(Data excerpts)
- - - -
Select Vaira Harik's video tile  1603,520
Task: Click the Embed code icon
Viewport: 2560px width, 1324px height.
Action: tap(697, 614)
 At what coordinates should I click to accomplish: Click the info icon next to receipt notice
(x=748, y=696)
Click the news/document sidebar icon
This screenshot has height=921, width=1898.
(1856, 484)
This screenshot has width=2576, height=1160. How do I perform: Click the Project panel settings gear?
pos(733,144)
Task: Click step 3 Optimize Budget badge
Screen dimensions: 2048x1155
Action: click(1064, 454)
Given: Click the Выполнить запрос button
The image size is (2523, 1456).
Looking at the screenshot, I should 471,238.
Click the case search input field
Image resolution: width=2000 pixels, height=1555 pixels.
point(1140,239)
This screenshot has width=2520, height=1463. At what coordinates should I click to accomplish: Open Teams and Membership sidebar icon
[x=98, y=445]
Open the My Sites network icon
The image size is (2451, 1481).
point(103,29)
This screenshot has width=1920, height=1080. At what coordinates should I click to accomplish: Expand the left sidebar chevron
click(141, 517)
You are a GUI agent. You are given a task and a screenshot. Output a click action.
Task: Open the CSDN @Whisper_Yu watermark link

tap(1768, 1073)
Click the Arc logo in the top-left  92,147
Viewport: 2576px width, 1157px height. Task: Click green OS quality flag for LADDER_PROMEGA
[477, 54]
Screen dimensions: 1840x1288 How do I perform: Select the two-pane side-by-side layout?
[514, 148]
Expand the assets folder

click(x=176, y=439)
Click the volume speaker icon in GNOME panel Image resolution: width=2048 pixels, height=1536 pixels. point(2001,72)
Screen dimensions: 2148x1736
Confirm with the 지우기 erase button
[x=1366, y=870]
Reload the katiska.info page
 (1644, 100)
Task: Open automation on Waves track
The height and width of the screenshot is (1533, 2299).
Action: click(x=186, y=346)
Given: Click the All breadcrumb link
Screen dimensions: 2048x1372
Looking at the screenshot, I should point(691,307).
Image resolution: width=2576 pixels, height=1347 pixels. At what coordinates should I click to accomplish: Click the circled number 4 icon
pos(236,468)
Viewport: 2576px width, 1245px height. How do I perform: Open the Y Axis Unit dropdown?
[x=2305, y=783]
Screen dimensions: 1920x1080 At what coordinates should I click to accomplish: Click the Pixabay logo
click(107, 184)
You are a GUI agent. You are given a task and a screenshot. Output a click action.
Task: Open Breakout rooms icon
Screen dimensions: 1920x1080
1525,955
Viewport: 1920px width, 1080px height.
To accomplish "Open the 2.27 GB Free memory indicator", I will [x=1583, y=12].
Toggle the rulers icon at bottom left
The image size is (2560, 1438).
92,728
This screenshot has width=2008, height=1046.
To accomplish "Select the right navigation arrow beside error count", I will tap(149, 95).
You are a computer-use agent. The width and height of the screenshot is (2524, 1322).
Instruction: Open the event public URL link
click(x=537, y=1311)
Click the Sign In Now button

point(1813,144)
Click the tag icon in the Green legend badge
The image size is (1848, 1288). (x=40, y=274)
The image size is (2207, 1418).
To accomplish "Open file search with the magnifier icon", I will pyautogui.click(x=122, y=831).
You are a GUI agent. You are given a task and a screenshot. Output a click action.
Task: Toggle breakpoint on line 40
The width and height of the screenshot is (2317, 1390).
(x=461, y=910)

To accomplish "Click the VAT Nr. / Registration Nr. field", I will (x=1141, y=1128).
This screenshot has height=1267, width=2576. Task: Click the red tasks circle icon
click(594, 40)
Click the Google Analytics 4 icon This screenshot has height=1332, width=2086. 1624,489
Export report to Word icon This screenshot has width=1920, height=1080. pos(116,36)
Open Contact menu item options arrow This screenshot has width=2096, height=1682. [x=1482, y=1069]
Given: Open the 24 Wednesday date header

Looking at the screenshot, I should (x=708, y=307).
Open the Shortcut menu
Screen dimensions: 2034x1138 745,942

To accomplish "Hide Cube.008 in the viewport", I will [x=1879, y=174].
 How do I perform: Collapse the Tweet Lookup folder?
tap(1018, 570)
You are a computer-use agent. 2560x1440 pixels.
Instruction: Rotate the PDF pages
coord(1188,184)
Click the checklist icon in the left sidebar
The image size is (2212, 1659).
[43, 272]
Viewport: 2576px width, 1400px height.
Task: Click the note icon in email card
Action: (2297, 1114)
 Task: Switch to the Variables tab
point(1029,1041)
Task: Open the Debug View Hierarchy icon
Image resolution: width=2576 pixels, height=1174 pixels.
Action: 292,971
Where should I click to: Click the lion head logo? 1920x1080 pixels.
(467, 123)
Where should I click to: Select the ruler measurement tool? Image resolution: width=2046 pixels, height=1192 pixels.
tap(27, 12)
- - - -
● **Work instructions**: A complete, exact copy of the entries is required.

● **Response box**:
Select Vaira Harik's video tile  1603,520
Task: Click the Embed code icon
Viewport: 2560px width, 1324px height.
Action: tap(697, 614)
 At what coordinates should I click to accomplish: Click the info icon next to receipt notice
(x=748, y=696)
Click the news/document sidebar icon
This screenshot has height=921, width=1898.
(1856, 484)
This screenshot has width=2576, height=1160. How do I perform: Click the Project panel settings gear?
pos(733,144)
Task: Click step 3 Optimize Budget badge
Screen dimensions: 2048x1155
Action: click(1064, 454)
Given: Click the Выполнить запрос button
The image size is (2523, 1456).
Looking at the screenshot, I should 471,238.
Click the case search input field
Image resolution: width=2000 pixels, height=1555 pixels.
point(1140,239)
This screenshot has width=2520, height=1463. At what coordinates should I click to accomplish: Open Teams and Membership sidebar icon
[x=98, y=445]
Open the My Sites network icon
The image size is (2451, 1481).
point(103,29)
This screenshot has width=1920, height=1080. At what coordinates should I click to accomplish: Expand the left sidebar chevron
click(141, 517)
You are a GUI agent. You are given a task and a screenshot. Output a click action.
Task: Open the CSDN @Whisper_Yu watermark link

tap(1768, 1073)
Click the Arc logo in the top-left  92,147
Viewport: 2576px width, 1157px height. Task: Click green OS quality flag for LADDER_PROMEGA
[477, 54]
Screen dimensions: 1840x1288 How do I perform: Select the two-pane side-by-side layout?
[514, 148]
Expand the assets folder

click(x=176, y=439)
Click the volume speaker icon in GNOME panel Image resolution: width=2048 pixels, height=1536 pixels. point(2001,72)
Screen dimensions: 2148x1736
Confirm with the 지우기 erase button
[x=1366, y=870]
Reload the katiska.info page
 (1644, 100)
Task: Open automation on Waves track
The height and width of the screenshot is (1533, 2299).
Action: click(x=186, y=346)
Given: Click the All breadcrumb link
Screen dimensions: 2048x1372
Looking at the screenshot, I should point(691,307).
Image resolution: width=2576 pixels, height=1347 pixels. At what coordinates should I click to accomplish: Click the circled number 4 icon
pos(236,468)
Viewport: 2576px width, 1245px height. How do I perform: Open the Y Axis Unit dropdown?
[x=2305, y=783]
Screen dimensions: 1920x1080 At what coordinates should I click to accomplish: Click the Pixabay logo
click(107, 184)
You are a GUI agent. You are given a task and a screenshot. Output a click action.
Task: Open Breakout rooms icon
Screen dimensions: 1920x1080
1525,955
Viewport: 1920px width, 1080px height.
To accomplish "Open the 2.27 GB Free memory indicator", I will [x=1583, y=12].
Toggle the rulers icon at bottom left
The image size is (2560, 1438).
92,728
This screenshot has width=2008, height=1046.
To accomplish "Select the right navigation arrow beside error count", I will tap(149, 95).
You are a computer-use agent. The width and height of the screenshot is (2524, 1322).
Instruction: Open the event public URL link
click(x=537, y=1311)
Click the Sign In Now button

point(1813,144)
Click the tag icon in the Green legend badge
The image size is (1848, 1288). (x=40, y=274)
The image size is (2207, 1418).
To accomplish "Open file search with the magnifier icon", I will pyautogui.click(x=122, y=831).
You are a GUI agent. You are given a task and a screenshot. Output a click action.
Task: Toggle breakpoint on line 40
The width and height of the screenshot is (2317, 1390).
(x=461, y=910)

To accomplish "Click the VAT Nr. / Registration Nr. field", I will (x=1141, y=1128).
This screenshot has height=1267, width=2576. Task: Click the red tasks circle icon
click(594, 40)
Click the Google Analytics 4 icon This screenshot has height=1332, width=2086. 1624,489
Export report to Word icon This screenshot has width=1920, height=1080. pos(116,36)
Open Contact menu item options arrow This screenshot has width=2096, height=1682. [x=1482, y=1069]
Given: Open the 24 Wednesday date header

Looking at the screenshot, I should (x=708, y=307).
Open the Shortcut menu
Screen dimensions: 2034x1138 745,942

To accomplish "Hide Cube.008 in the viewport", I will [x=1879, y=174].
 How do I perform: Collapse the Tweet Lookup folder?
tap(1018, 570)
You are a computer-use agent. 2560x1440 pixels.
Instruction: Rotate the PDF pages
coord(1188,184)
Click the checklist icon in the left sidebar
The image size is (2212, 1659).
[43, 272]
Viewport: 2576px width, 1400px height.
Task: Click the note icon in email card
Action: (2297, 1114)
 Task: Switch to the Variables tab
point(1029,1041)
Task: Open the Debug View Hierarchy icon
Image resolution: width=2576 pixels, height=1174 pixels.
Action: 292,971
Where should I click to: Click the lion head logo? 1920x1080 pixels.
(467, 123)
Where should I click to: Select the ruler measurement tool? Image resolution: width=2046 pixels, height=1192 pixels.
tap(27, 12)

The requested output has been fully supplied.